Xdev.shape, Ydev.shape

(torch.Size([22655, 3]), torch.Size([22655]))

Xte.shape, Yte.shape

(torch.Size([22866, 3]), torch.Size([22866]))

E01

I did not get around to seeing what happens when you initialize all weights and biases to zero. Try this and train the neural net.
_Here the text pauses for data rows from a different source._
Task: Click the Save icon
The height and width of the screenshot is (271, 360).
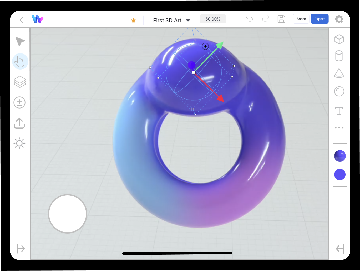Action: pos(281,19)
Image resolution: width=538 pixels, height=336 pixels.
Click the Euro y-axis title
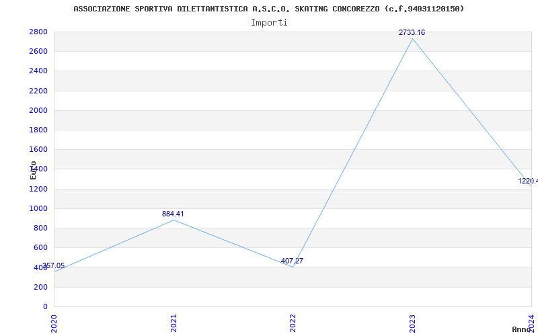pos(33,171)
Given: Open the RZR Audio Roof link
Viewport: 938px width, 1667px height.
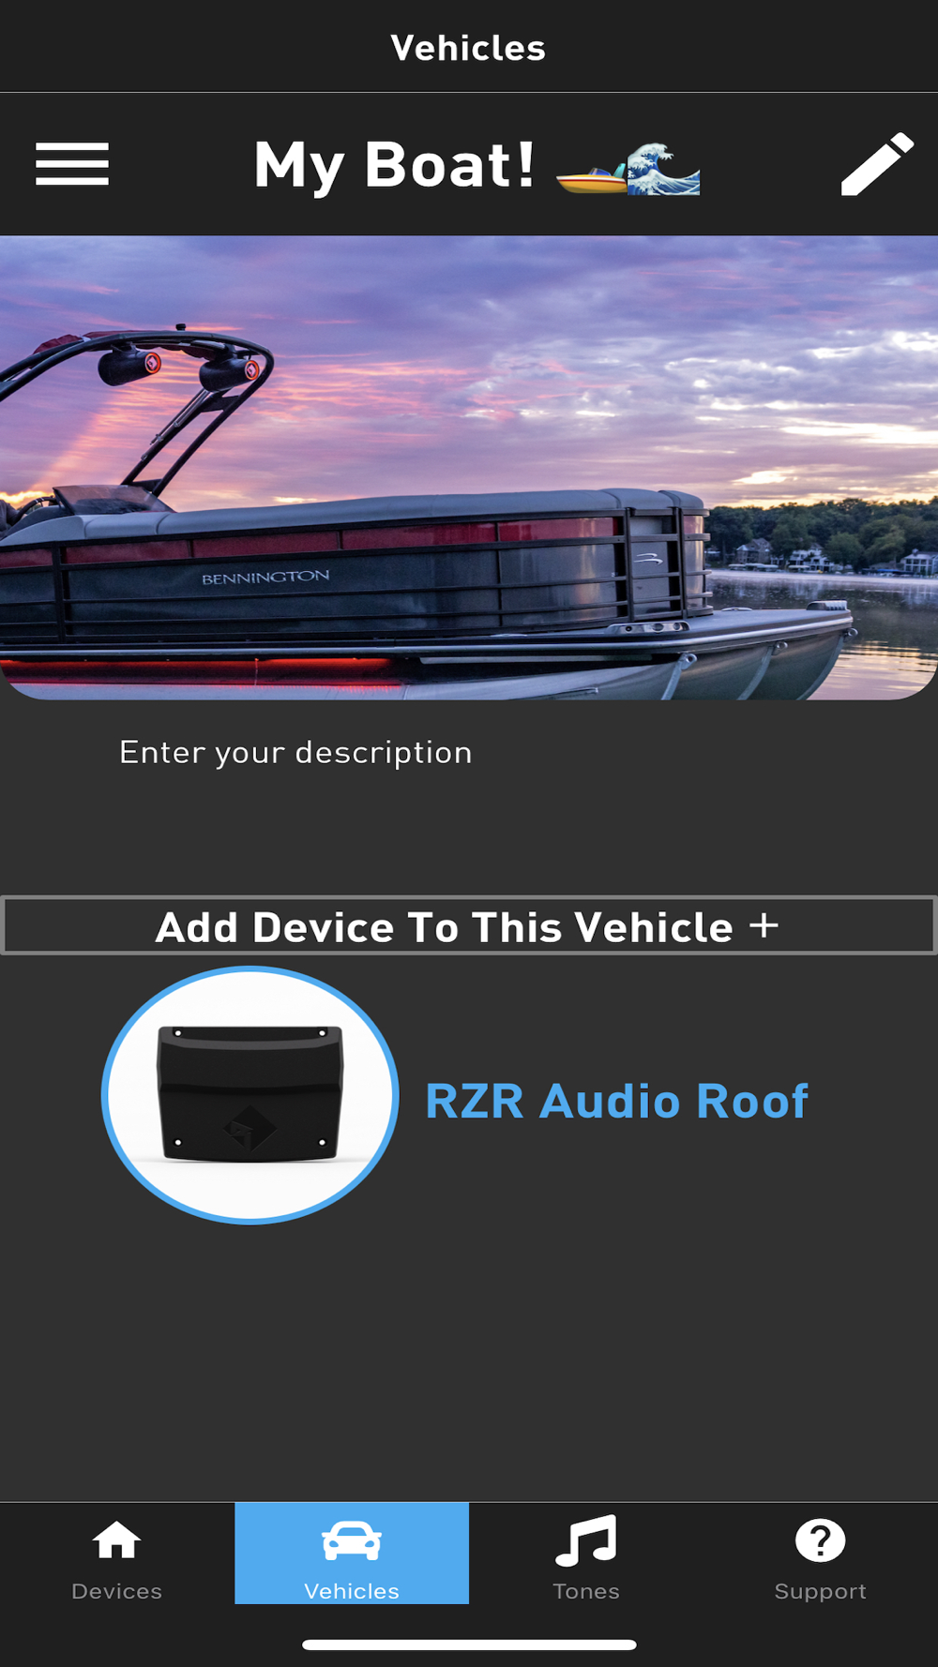Looking at the screenshot, I should 616,1101.
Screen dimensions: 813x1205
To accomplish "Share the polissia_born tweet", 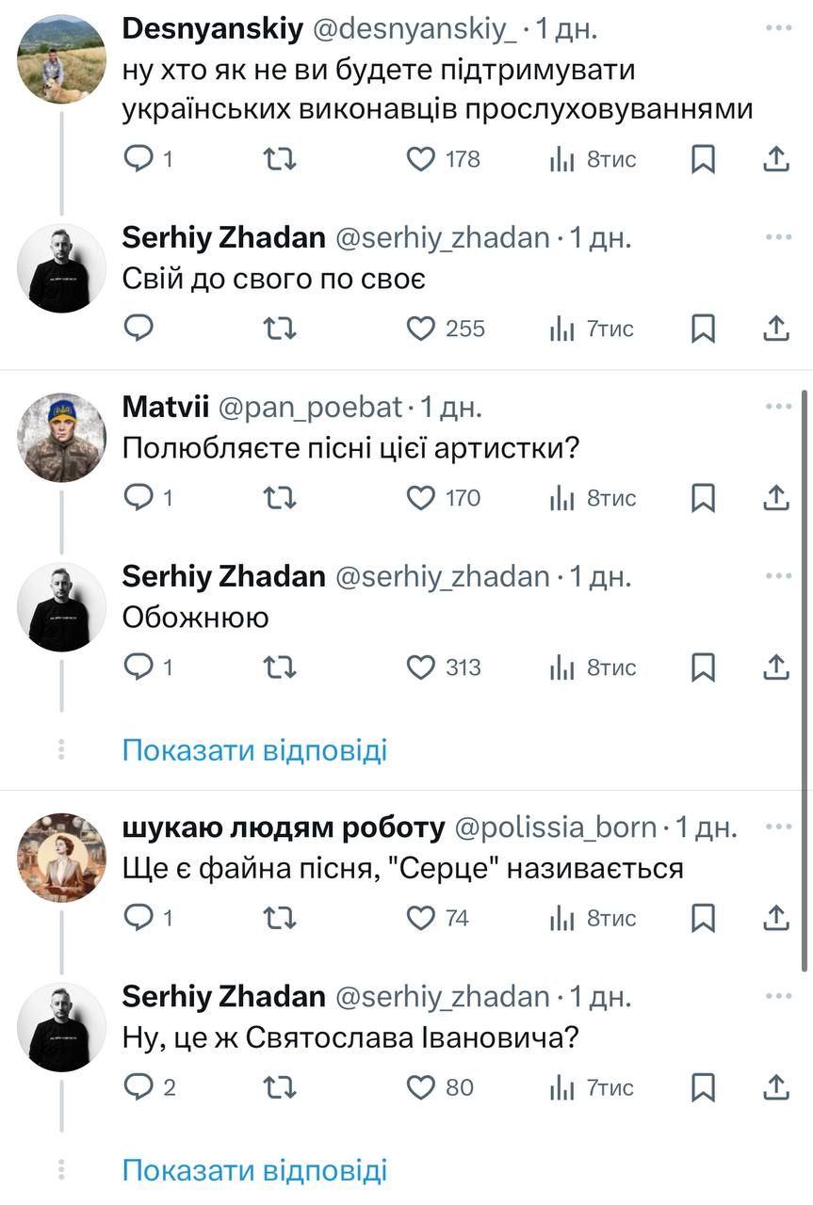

You might think either that 1) the network trains just fine or 2) the network doesn’t train at all, but actually it is 3) the network trains but only partially, and achieves a pretty bad final performance.

Inspect the gradients and activations to figure out what is happening and why the network is only partially training, and what part is being trained exactly.

def train(X, Y, epochs, bs = 32, context_length = 3, vocab_size = 27, embedding_size = 10, n_hidden = 100, print_at_every_epoch=10):
    
    C = torch.randn((vocab_size, embedding_size), generator=g)
    
    layers = [
        nn.Linear(context_length * embedding_size, n_hidden), nn.BatchNorm1d(n_hidden), nn.Tanh(),
        nn.Linear(n_hidden, n_hidden), nn.BatchNorm1d(n_hidden), nn.Tanh(),
        nn.Linear(n_hidden, n_hidden), nn.BatchNorm1d(n_hidden), nn.Tanh(),
        nn.Linear(n_hidden, n_hidden), nn.BatchNorm1d(n_hidden), nn.Tanh(),
        nn.Linear(n_hidden, n_hidden), nn.BatchNorm1d(n_hidden), nn.Tanh(),
        nn.Linear(n_hidden, vocab_size), nn.BatchNorm1d(vocab_size)
    ]
    visualisation = [-1] * len(layers) 

    def get_activation(layer_num):
        def hook_fn(m, i, o): visualisation[layer_num] = o 
        return hook_fn
        
    for i, layer in enumerate(layers):
        layer.register_forward_hook(get_activation(i))
        if isinstance(layer, nn.Linear):
            nn.init.zeros_(layer.weight)
            nn.init.zeros_(layer.bias)

    print('Total number of layers are : ', len(layers))
    parameters = [C] + [p for layer in layers for p in layer.parameters()]
    print('Total number of parameters are :', sum(p.nelement() for p in parameters))

    
    # set parameters to required grad
    for p in parameters:
        p.requires_grad = True

    
        
    lossi = []
    ud = []
    for i in range(epochs):
        ix = torch.randint(0, len(X), (bs,),  generator=g)
        
        Xb, Yb = X[ix], Y[ix]
        
        emb = C[Xb]
        x = emb.view(emb.shape[0], -1)
        
        for layer in layers:
            x = layer(x)
            x.retain_grad()


        loss = F.cross_entropy(x, Yb)

            
        for p in parameters:
            p.grad = None
            
        loss.backward()
        
        
        
        
        lr = 0.1 if i <= 100_000 else 0.01 # lr decay
        
        for p in parameters:
            p.data += -lr * p.grad
        
        if print_at_every_epoch: 
            if i % print_at_every_epoch == 0:
                print(f'Epoch {i} Loss {loss.item()}')
        
        lossi.append(loss.item())
        
        with torch.no_grad():
            for p in parameters:
                grad_update_data_ratio = (lr * p.grad.std() / p.data.std()).log10().item() 
                ud.append(grad_update_data_ratio)
        
    return C, layers, lossi, ud, visualisation

C, layers, losses, uds, v = train(Xtr, Ytr, 1000, print_at_every_epoch=100)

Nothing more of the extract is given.